## TEXT PASSAGE
┌────────

# Am new



## Trant (May 2, 2017)

Am a new comer......
Who is just learning the path of a true mason


----------



## Keith C (May 2, 2017)

Welcome, you have come to a good place to learn.


----------



## Trant (May 2, 2017)

Keith C said:


> Welcome, you have come to a good place to learn.


Thanks 
Teach me more and more 
One time one day I will also be rewarded a different


----------



## Trant (May 2, 2017)

Digree


----------



## Warrior1256 (May 2, 2017)

Are you a Freemason?


----------



## Trant (May 2, 2017)

Warrior1256 said:


> Are you a Freemason?


 Not yet ......am just starting and learning how to become one 
We have those who where born in mason(family), those who where chosen by mason and those who are just like me who just learnt and become


----------



## Derek Harvey (May 3, 2017)

Oh boy

Sent from my SM-G360T1 using My Freemasonry mobile app


----------



## Warrior1256 (May 3, 2017)

Derek Harvey said:


> Oh boy


Yep!


----------



## mrpierce17 (May 5, 2017)

Sent from my iPhone using My Freemasonry mobile app


----------



## Trant (May 5, 2017)

mrpierce17 said:


> Sent from my iPhone using My Freemasonry mobile app


Ok u will


----------



## Ripcord22A (May 5, 2017)

Trant said:


> Not yet ......am just starting and learning how to become one
> We have those who where born in mason(family), those who where chosen by mason and those who are just like me who just learnt and become


Can you explain how some one is born in to Freemasonry?

Sent from my LG-H918 using My Freemasonry mobile app


----------



## MarkR (May 6, 2017)

Ripcord22A said:


> Can you explain how some one is born in to Freemasonry?
> 
> Sent from my LG-H918 using My Freemasonry mobile app


I think he means having family who are Masons.


----------



## Trant (May 6, 2017)

Ripcord22A said:


> Can you explain how some one is born in to Freemasonry?
> 
> Sent from my LG-H918 using My Freemasonry mobile app





Ripcord22A said:


> Can you explain how some one is born in to Freemasonry?
> 
> Sent from my LG-H918 using My Freemasonry mobile app


----------



## Trant (May 6, 2017)

Born a Freemasonry I was meaning born in the mason family .......when from his fore fathers and grands where Freemasonry ...


----------

└────────

## TO-DO LIST
1. Transcribe the forum thread word for word, beginning at the words "## MarkR (May" and stopping after "who are Masons.".
2. In the forum thread, how does MarkR interpret the newcomer's claim that some people are born into Freemasonry?
Rely solely on the forum thread when responding.

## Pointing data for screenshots
┌────────

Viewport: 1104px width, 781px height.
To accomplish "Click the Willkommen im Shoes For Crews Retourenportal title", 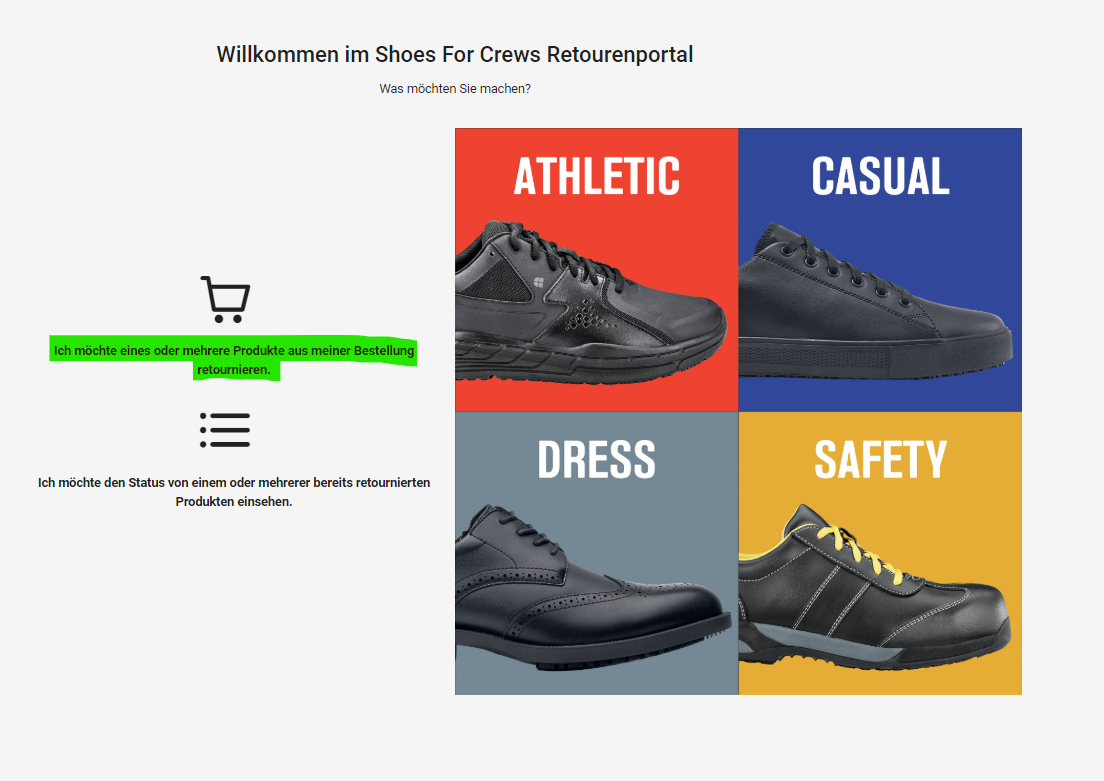I will pyautogui.click(x=455, y=54).
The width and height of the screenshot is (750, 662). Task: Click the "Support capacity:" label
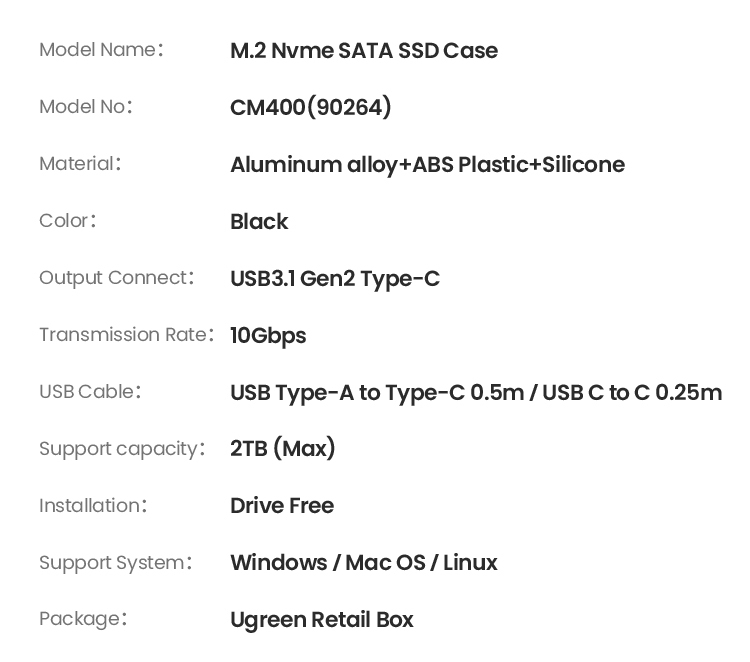122,449
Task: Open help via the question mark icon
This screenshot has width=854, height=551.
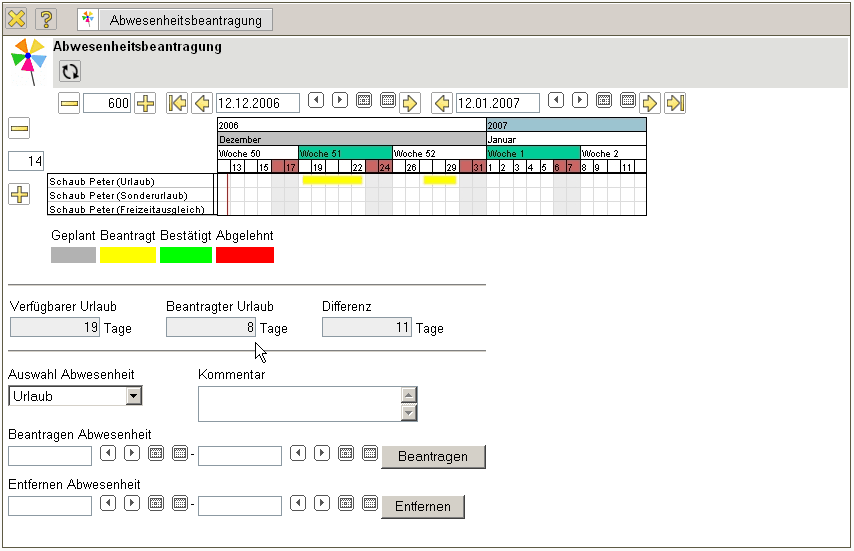Action: pos(46,19)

└────────

## SOLUTION SET
1.
## MarkR (May 6, 2017)

Ripcord22A said:


> Can you explain how some one is born in to Freemasonry?
> 
> Sent from my LG-H918 using My Freemasonry mobile app


I think he means having family who are Masons.

2. He thinks the newcomer means having family who are Masons.